Exercise: Reproduce the material below, replacing every occurrence of "computer-use agent" with "desktop automation agent" and leaving every other character intact.

····················

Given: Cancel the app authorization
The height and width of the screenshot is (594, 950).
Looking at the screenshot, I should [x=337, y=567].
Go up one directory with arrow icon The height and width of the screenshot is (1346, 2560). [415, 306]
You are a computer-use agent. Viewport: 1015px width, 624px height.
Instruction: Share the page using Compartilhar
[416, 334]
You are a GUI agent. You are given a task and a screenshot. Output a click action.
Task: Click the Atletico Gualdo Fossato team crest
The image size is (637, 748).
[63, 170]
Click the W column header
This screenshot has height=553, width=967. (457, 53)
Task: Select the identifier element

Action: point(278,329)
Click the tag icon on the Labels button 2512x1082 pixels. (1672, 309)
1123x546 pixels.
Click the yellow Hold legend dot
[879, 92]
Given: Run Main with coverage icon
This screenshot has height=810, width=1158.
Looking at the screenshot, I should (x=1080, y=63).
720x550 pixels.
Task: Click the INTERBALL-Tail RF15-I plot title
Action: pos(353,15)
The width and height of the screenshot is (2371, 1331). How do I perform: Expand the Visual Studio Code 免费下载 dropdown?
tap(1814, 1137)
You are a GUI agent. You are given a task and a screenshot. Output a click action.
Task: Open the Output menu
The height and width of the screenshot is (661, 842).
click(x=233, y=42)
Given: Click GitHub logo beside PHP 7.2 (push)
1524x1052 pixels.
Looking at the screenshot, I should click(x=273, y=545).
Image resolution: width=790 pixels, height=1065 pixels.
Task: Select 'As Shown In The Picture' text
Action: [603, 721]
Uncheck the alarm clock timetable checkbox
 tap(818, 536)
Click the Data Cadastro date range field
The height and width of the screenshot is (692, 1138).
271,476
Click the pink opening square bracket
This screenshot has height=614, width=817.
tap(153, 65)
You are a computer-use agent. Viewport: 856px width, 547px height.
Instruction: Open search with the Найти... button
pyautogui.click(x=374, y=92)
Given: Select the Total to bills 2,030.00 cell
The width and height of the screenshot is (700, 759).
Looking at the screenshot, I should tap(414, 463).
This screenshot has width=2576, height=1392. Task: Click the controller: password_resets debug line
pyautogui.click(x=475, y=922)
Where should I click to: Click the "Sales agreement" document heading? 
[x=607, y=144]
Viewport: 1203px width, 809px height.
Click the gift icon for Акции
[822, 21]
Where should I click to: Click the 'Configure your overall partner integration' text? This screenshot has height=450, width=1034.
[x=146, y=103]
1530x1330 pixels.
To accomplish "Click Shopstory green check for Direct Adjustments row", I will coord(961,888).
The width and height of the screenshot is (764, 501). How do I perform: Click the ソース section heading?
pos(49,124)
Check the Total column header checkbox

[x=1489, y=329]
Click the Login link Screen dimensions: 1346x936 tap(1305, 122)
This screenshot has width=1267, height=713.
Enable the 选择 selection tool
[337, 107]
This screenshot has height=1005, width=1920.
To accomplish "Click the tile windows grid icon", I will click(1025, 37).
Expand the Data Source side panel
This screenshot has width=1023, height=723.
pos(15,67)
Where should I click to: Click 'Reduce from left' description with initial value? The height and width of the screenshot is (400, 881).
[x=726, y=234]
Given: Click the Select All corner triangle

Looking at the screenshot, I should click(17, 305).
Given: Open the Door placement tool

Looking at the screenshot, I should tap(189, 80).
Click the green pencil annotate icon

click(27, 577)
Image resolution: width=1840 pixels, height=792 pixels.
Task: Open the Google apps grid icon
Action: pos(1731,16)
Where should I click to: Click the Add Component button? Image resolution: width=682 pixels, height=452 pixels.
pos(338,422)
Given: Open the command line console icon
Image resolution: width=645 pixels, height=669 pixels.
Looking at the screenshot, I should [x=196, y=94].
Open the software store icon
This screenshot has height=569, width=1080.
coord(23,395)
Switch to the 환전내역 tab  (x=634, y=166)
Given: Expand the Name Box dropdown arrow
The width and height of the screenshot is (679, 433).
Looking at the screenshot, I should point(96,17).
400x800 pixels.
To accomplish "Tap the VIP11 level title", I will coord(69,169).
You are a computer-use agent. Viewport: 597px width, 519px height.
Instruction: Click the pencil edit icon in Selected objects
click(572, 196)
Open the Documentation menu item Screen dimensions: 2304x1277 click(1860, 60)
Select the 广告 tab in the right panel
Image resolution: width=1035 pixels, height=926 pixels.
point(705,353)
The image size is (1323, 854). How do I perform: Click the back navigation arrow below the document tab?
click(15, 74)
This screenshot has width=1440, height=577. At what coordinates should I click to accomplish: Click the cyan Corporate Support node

····················

Response to the task:
Given: Cancel the app authorization
The height and width of the screenshot is (594, 950).
Looking at the screenshot, I should [x=337, y=567].
Go up one directory with arrow icon The height and width of the screenshot is (1346, 2560). [415, 306]
You are a desktop automation agent. Viewport: 1015px width, 624px height.
Instruction: Share the page using Compartilhar
[416, 334]
You are a GUI agent. You are given a task and a screenshot. Output a click action.
Task: Click the Atletico Gualdo Fossato team crest
The image size is (637, 748).
[63, 170]
Click the W column header
This screenshot has height=553, width=967. (457, 53)
Task: Select the identifier element

Action: point(278,329)
Click the tag icon on the Labels button 2512x1082 pixels. (1672, 309)
1123x546 pixels.
Click the yellow Hold legend dot
[879, 92]
Given: Run Main with coverage icon
This screenshot has height=810, width=1158.
Looking at the screenshot, I should (x=1080, y=63).
720x550 pixels.
Task: Click the INTERBALL-Tail RF15-I plot title
Action: pos(353,15)
The width and height of the screenshot is (2371, 1331). How do I perform: Expand the Visual Studio Code 免费下载 dropdown?
tap(1814, 1137)
You are a GUI agent. You are given a task and a screenshot. Output a click action.
Task: Open the Output menu
The height and width of the screenshot is (661, 842).
click(x=233, y=42)
Given: Click GitHub logo beside PHP 7.2 (push)
1524x1052 pixels.
Looking at the screenshot, I should click(x=273, y=545).
Image resolution: width=790 pixels, height=1065 pixels.
Task: Select 'As Shown In The Picture' text
Action: [603, 721]
Uncheck the alarm clock timetable checkbox
 tap(818, 536)
Click the Data Cadastro date range field
The height and width of the screenshot is (692, 1138).
271,476
Click the pink opening square bracket
This screenshot has height=614, width=817.
tap(153, 65)
You are a desktop automation agent. Viewport: 856px width, 547px height.
Instruction: Open search with the Найти... button
pyautogui.click(x=374, y=92)
Given: Select the Total to bills 2,030.00 cell
The width and height of the screenshot is (700, 759).
Looking at the screenshot, I should tap(414, 463).
This screenshot has width=2576, height=1392. Task: Click the controller: password_resets debug line
pyautogui.click(x=475, y=922)
Where should I click to: Click the "Sales agreement" document heading? 
[x=607, y=144]
Viewport: 1203px width, 809px height.
Click the gift icon for Акции
[822, 21]
Where should I click to: Click the 'Configure your overall partner integration' text? This screenshot has height=450, width=1034.
[x=146, y=103]
1530x1330 pixels.
To accomplish "Click Shopstory green check for Direct Adjustments row", I will coord(961,888).
The width and height of the screenshot is (764, 501). How do I perform: Click the ソース section heading?
pos(49,124)
Check the Total column header checkbox

[x=1489, y=329]
Click the Login link Screen dimensions: 1346x936 tap(1305, 122)
This screenshot has width=1267, height=713.
Enable the 选择 selection tool
[337, 107]
This screenshot has height=1005, width=1920.
To accomplish "Click the tile windows grid icon", I will click(1025, 37).
Expand the Data Source side panel
This screenshot has width=1023, height=723.
pos(15,67)
Where should I click to: Click 'Reduce from left' description with initial value? The height and width of the screenshot is (400, 881).
[x=726, y=234]
Given: Click the Select All corner triangle

Looking at the screenshot, I should click(17, 305).
Given: Open the Door placement tool

Looking at the screenshot, I should tap(189, 80).
Click the green pencil annotate icon

click(27, 577)
Image resolution: width=1840 pixels, height=792 pixels.
Task: Open the Google apps grid icon
Action: pos(1731,16)
Where should I click to: Click the Add Component button? Image resolution: width=682 pixels, height=452 pixels.
pos(338,422)
Given: Open the command line console icon
Image resolution: width=645 pixels, height=669 pixels.
Looking at the screenshot, I should [x=196, y=94].
Open the software store icon
This screenshot has height=569, width=1080.
coord(23,395)
Switch to the 환전내역 tab  (x=634, y=166)
Given: Expand the Name Box dropdown arrow
The width and height of the screenshot is (679, 433).
Looking at the screenshot, I should point(96,17).
400x800 pixels.
To accomplish "Tap the VIP11 level title", I will coord(69,169).
You are a desktop automation agent. Viewport: 597px width, 519px height.
Instruction: Click the pencil edit icon in Selected objects
click(572, 196)
Open the Documentation menu item Screen dimensions: 2304x1277 click(1860, 60)
Select the 广告 tab in the right panel
Image resolution: width=1035 pixels, height=926 pixels.
point(705,353)
The image size is (1323, 854). How do I perform: Click the back navigation arrow below the document tab?
click(15, 74)
This screenshot has width=1440, height=577. At what coordinates should I click to accomplish: Click the cyan Corporate Support node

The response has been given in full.